Monday, January 6, 2020

The Green Mafia

Dr Ranil Senanayake
logoIn a tragic display of greed and ignorance, the handmaidens of fossil led economic development have begun to perform their dances before the new Government. In a backdrop of a nation like Australia literally burning, as a result their contribution to the fossil carbon load in the Global Commons, we seek to contribute our share. The massive fossil carbon load in cement use, generating sixteen times more than fossil fuel, goes unreported in the Nationally Determined Contribution (NDC); we have ‘Coal Mafia’ of the CEB, screaming about a ‘Green Mafia’ in order to grab the attention of the President. Sri Lanka is the worst polluter of the Indian Ocean, because we allow ocean freighters passing through our territorial waters to freely dump and use bunker fuel. Our Tea industry is becoming tainted as a consequence of free acceptance of toxins in agronomic practices.

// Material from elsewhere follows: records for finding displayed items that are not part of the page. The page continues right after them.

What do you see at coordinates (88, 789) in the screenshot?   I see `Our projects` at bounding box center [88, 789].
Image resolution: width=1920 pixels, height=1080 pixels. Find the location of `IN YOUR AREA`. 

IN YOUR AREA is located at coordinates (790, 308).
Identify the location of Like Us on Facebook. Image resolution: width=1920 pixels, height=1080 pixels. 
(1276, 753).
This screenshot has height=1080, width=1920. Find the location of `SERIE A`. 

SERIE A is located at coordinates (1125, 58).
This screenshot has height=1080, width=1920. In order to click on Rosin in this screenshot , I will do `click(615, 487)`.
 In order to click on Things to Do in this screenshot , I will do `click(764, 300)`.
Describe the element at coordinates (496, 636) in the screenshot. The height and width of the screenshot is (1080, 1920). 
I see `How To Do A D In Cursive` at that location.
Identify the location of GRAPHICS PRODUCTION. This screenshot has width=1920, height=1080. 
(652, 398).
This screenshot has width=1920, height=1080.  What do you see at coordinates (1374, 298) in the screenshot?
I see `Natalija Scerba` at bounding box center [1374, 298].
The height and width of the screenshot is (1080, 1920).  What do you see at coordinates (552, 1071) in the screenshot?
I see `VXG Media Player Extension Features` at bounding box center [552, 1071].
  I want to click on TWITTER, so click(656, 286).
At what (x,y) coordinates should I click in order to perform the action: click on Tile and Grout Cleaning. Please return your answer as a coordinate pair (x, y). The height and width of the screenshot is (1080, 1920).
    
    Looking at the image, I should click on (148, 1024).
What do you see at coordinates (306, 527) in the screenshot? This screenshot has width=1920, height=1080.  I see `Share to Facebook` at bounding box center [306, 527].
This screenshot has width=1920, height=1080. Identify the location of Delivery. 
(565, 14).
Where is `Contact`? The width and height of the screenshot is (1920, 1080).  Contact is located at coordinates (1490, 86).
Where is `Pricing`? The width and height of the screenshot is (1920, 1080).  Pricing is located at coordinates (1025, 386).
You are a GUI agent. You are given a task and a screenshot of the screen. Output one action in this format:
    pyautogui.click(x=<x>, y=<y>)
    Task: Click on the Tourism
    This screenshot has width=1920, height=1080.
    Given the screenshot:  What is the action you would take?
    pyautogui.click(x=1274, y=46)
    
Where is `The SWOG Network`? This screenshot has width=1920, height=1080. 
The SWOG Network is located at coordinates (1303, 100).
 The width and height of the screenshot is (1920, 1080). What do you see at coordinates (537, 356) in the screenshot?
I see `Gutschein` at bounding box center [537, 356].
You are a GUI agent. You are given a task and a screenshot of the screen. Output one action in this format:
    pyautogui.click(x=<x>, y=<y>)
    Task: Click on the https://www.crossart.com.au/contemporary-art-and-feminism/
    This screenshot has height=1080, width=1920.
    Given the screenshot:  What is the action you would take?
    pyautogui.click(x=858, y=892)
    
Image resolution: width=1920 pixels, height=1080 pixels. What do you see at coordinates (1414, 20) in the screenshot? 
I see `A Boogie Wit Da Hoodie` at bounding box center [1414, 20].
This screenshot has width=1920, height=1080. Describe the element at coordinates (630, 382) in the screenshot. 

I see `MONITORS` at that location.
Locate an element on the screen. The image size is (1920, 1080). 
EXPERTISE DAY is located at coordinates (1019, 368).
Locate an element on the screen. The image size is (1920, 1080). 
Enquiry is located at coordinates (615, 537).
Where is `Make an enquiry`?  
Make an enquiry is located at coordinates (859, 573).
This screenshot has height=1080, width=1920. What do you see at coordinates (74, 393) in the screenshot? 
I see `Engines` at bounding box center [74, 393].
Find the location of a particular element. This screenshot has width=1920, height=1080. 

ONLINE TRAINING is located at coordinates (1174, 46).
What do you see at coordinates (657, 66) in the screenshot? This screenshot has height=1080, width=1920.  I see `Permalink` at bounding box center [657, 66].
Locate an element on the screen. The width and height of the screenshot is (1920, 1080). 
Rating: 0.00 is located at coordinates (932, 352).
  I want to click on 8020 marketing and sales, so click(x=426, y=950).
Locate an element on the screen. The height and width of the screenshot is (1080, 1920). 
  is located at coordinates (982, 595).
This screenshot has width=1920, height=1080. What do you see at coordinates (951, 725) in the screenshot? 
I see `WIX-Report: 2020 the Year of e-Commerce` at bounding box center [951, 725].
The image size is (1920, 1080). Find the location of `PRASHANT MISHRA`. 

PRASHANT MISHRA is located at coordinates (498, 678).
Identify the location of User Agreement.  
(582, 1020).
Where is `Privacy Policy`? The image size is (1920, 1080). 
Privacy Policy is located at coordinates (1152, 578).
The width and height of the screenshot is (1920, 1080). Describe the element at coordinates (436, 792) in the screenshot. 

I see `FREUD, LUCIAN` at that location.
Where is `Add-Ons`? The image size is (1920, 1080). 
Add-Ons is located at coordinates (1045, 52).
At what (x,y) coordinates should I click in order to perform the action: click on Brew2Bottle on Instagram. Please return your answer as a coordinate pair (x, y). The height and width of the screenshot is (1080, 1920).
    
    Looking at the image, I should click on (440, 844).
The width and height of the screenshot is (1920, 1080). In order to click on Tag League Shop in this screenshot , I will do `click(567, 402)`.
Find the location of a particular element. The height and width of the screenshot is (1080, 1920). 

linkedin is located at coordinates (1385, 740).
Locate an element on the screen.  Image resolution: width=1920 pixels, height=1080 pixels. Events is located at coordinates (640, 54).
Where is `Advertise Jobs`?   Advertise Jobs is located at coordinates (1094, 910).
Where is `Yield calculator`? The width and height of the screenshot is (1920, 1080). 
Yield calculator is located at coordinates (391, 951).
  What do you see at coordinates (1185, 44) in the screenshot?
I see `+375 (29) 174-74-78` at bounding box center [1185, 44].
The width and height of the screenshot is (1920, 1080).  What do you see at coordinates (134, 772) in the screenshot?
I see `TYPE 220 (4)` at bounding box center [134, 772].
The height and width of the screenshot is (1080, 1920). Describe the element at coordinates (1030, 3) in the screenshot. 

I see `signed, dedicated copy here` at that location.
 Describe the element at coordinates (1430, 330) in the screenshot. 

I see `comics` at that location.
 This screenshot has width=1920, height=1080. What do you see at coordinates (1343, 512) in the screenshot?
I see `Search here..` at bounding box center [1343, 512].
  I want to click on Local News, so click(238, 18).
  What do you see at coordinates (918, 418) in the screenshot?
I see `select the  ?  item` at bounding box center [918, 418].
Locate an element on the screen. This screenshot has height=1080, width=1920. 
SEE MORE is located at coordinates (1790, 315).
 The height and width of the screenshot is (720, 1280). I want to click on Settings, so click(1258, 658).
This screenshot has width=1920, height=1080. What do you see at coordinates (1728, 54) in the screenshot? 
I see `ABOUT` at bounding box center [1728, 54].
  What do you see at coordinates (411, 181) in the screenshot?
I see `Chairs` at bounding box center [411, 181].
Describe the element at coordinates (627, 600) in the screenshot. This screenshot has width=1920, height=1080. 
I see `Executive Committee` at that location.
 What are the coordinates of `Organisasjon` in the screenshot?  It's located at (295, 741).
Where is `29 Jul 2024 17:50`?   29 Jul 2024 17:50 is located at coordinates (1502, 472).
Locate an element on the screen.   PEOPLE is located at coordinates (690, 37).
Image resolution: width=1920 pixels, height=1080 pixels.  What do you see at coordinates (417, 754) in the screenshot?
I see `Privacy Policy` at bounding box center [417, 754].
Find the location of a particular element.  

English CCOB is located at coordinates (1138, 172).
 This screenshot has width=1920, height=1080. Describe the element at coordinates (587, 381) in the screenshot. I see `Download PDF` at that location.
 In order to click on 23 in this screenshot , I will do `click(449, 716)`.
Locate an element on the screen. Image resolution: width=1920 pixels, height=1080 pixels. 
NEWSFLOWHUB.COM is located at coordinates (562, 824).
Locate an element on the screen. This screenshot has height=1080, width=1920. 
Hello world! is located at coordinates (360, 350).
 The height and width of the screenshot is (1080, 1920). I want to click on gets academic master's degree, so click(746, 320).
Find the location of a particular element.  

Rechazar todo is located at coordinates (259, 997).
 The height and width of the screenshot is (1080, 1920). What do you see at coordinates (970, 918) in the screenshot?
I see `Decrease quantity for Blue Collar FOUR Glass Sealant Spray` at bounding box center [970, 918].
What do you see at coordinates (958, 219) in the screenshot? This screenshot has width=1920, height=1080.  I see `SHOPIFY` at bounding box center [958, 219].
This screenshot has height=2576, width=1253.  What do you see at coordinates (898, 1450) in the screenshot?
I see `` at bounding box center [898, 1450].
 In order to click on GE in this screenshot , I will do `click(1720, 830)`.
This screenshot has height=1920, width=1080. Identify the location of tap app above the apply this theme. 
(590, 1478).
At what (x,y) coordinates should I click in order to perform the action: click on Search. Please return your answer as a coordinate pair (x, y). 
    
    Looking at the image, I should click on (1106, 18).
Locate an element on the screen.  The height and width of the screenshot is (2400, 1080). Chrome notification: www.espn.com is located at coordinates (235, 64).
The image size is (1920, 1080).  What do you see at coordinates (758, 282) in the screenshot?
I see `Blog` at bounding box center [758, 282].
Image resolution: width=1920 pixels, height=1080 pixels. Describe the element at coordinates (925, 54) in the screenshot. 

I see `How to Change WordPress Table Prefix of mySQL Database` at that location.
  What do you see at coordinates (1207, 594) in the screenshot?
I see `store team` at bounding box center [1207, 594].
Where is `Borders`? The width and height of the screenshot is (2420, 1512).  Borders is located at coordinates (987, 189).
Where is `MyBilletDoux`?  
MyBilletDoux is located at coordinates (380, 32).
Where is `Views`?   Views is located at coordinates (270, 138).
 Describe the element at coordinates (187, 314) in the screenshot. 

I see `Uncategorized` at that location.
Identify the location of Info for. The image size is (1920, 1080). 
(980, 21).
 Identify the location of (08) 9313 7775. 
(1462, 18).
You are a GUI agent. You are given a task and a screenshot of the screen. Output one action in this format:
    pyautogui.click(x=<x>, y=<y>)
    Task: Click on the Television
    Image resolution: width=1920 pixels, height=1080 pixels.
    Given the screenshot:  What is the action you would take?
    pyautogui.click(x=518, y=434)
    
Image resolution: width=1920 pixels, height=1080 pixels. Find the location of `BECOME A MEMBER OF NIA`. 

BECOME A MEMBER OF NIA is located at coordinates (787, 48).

We have a political and intellectual class who where supposed to understand international processes and help guide this nation safely. Forty one years ago in 1979 when the myth of ‘Development’ was being foisted on us the following was noted in the Sunday Observer:
“In fact many of the present ‘development problems’ are created purely through definition. A fine example of this is the need to ‘develop’ our mineral resources. It is stated that we must exploit our mineral resources so we can begin marketing them (to obtain funds for ‘development’. These resources are, like oil, limited. They are also essential to modern society. To us in Sri Lanka we have no immediate need for these minerals. We market them to obtain the funds to be “developed” enough to have a need for those minerals, but by that time we would have sold most of our easily accessible supplies to others. So that we will have to spend more to extract the more difficult (thus more expensive) ores or even begin to import them?
It may be time for us to act responsibly being aware that the motions of the wheels of development are of not use if it grinds the populace in its progress. Development should mean independence and real well-being, rather than dependence and an illusion of well being.
Is development to be spell out as dependency on oil? If this is the criterion that governs development and our hopes and sense of well-being is tied to the oil purveyors, how safe are we as an independent nation? There is a correspondence cycle to the dependency cycle, that is, to buy oil we have to earn foreign exchange, to earn foreign exchange we have to export. So increasing oil bills will mean an increasing volume of exports to maintain the trade balance. What do we have to export readily? Our national wealth, mineral and agricultural. Will this dependency mean poorer fare, poorer public health and increasing food bills for the citizen?
In this context development means dependency on oil. ‘Development’ would seem to be a product of a pecuniary philosophy where instead of solving problems and meeting needs as expressed by a largest segment of the population, an attempt is made to create through definition, a problem of ‘need’. Next, efforts are made to ‘educate’ people so that they will accept this definition, and; finally a solution to the problem is marketed.”
But the political and intellectual leadership of the day saw no value in considering such views. It must be noted that many of the senior decision makers of today were the policy makers of that time and must accept responsibility for their actions. As the process began, the trend became obvious and much concern was generated. Thus in July the Daily News was published a BALANCED SOCIAL ORDER where it was pointed out that:
“An increase in the foreign debt will require larger and larger acreages of cash crops to be grown, so that we can make the money needed to service the debt and so on…
It may not be long before the multinational begin suggesting that the newly-cleared lands of the Mahaveli are excellent for export-oriented crops. If this happens, the circle will be complete. They loan us money to develop our land so that we may grow crops for their profit.